Under the deal, Google said, it acquired ''technology and intellectual property'' from Softcard. With the move, Google would get its Wallet app to a lot more people, in an area that was getting increasingly crowded.
Samsung acquired Loop Pay, last week, in a signal it was moving into mobile payments. Apple Pay, meanwhile, had been available for only a few months but had already signed up dozens of companies, which indicated paying for things with phones was gaining greater acceptance among consumers.
According to eMarketer, consumers in the US spent $3.5 billion through mobile proximity payments when people used their phones to pay for items at a cash counter. According to estimates this would grow many times over, to $118 billion in the next four years, eMarketer said.
Meanwhile, The Register reported that the carriers would start shipping the Google Wallet app later this year on mobiles running Android 4.0 "KitKat" or higher, according to a blog post yesterday by Ariel Bardin, Google's VP of payments.

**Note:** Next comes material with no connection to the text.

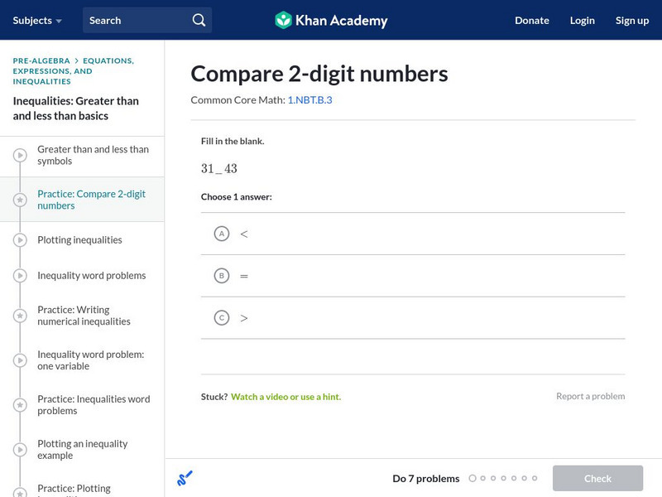
Task: Click the play icon beside Greater than and less than symbols
Action: [x=20, y=155]
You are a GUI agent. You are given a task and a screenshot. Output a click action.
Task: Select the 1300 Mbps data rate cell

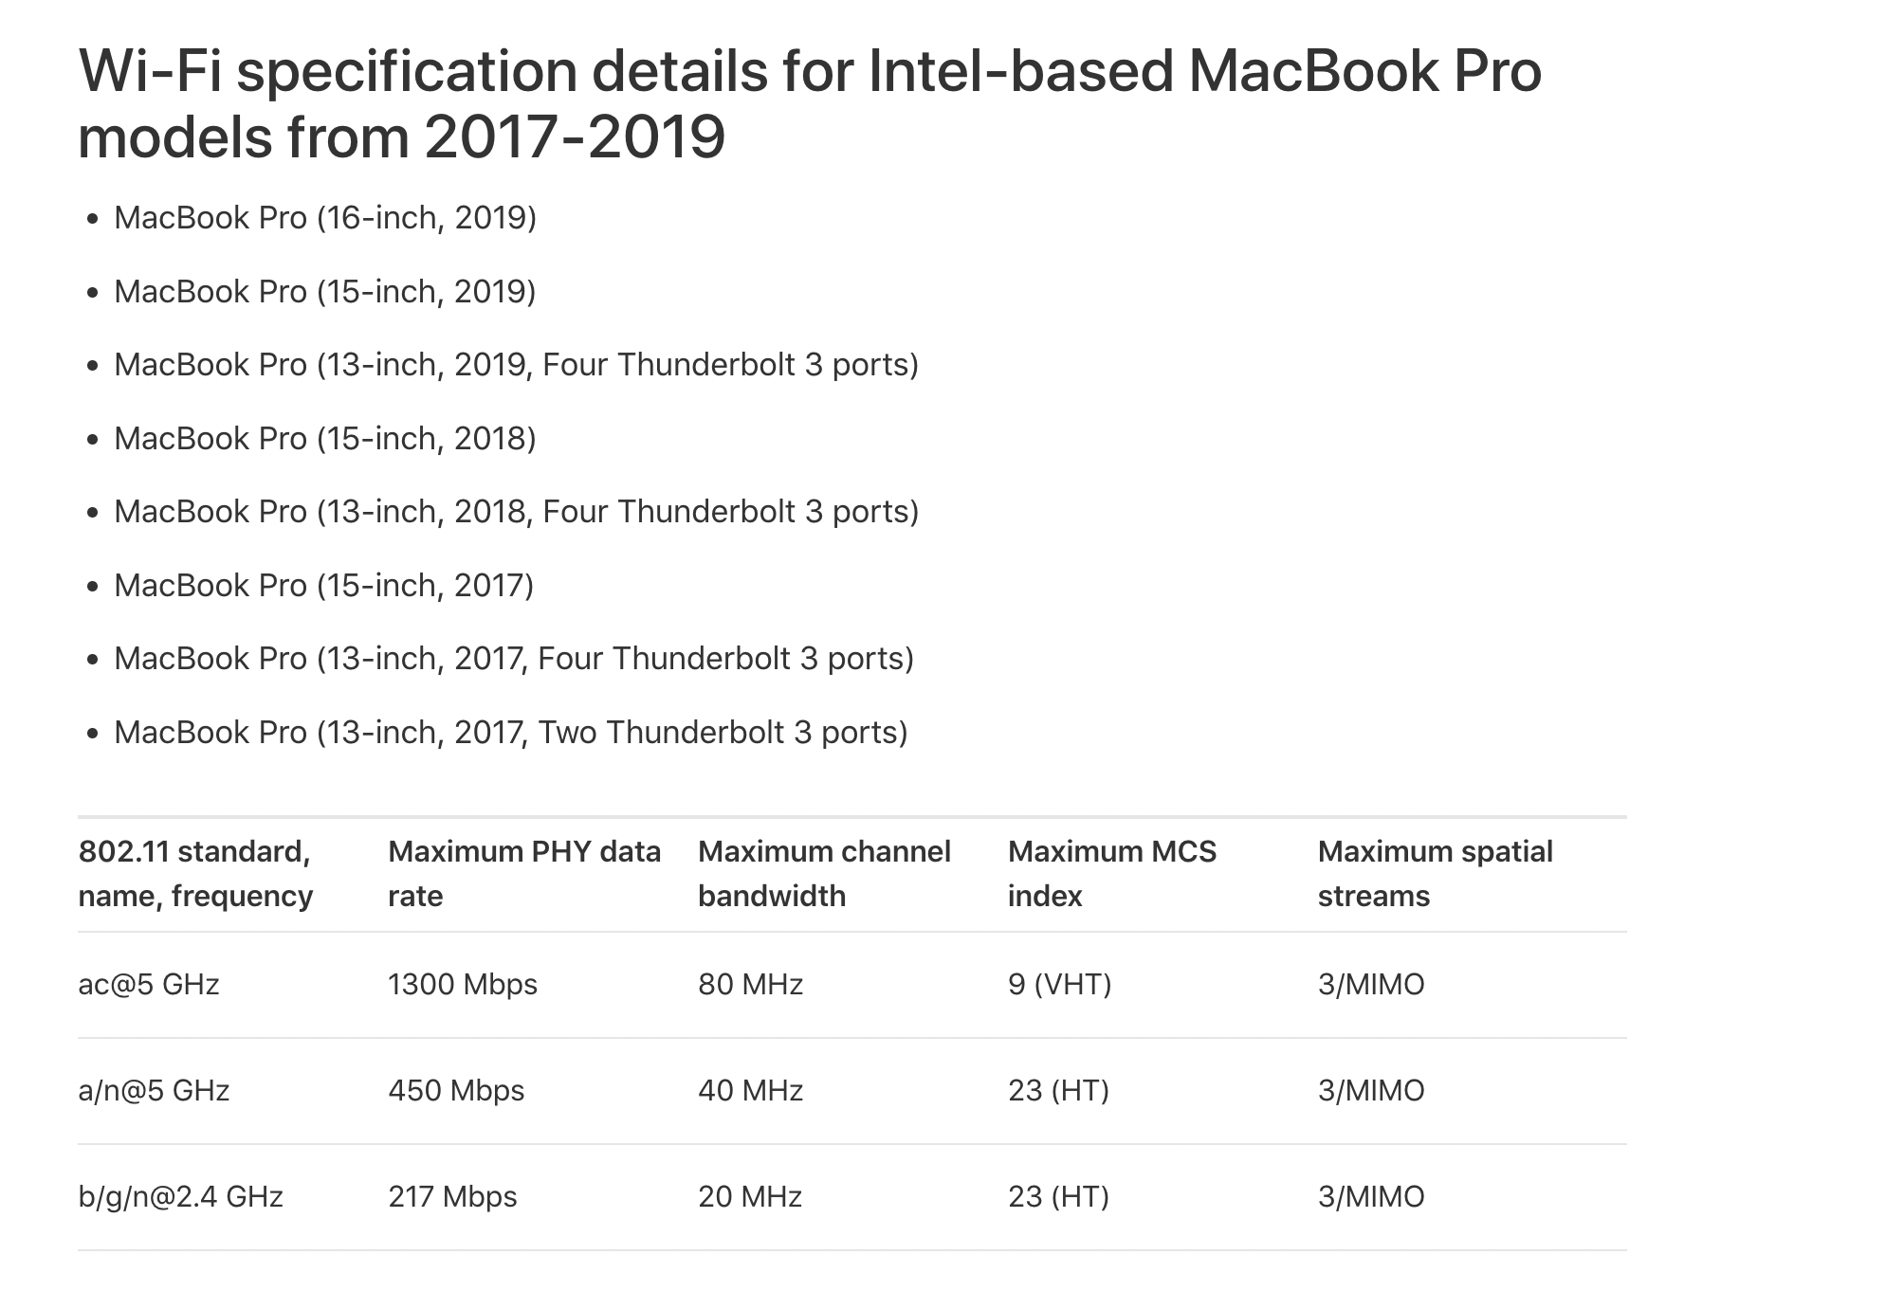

He said the devices would include full support for Wallet's near field communication (NFC)-based pay-by-bonk feature.
The carriers had earlier blocked Google's payment tech from running on their devices, which left Sprint among the only one of the US "Big Four" to support it.
AT&T, T-Mobile, and Verizon, meanwhile, teamed up to create a competing mobile payments tech named Softcard.
Softcard was never very popular with consumers, though, and with Apple making major headway with its upstart Apple Pay system, the carriers were allowing Google into their networks.
Earlier this year, Google was reportedly contemplating acquisition of Softcard outright. That failed to come about, but according to Bardim, Google was "also acquiring some exciting technology and intellectual property from Softcard to make Google Wallet better."
In a separate blog post Google said, "For now, Softcard customers can continue to tap and pay with the app. We will share more information with customers and partners in the coming weeks."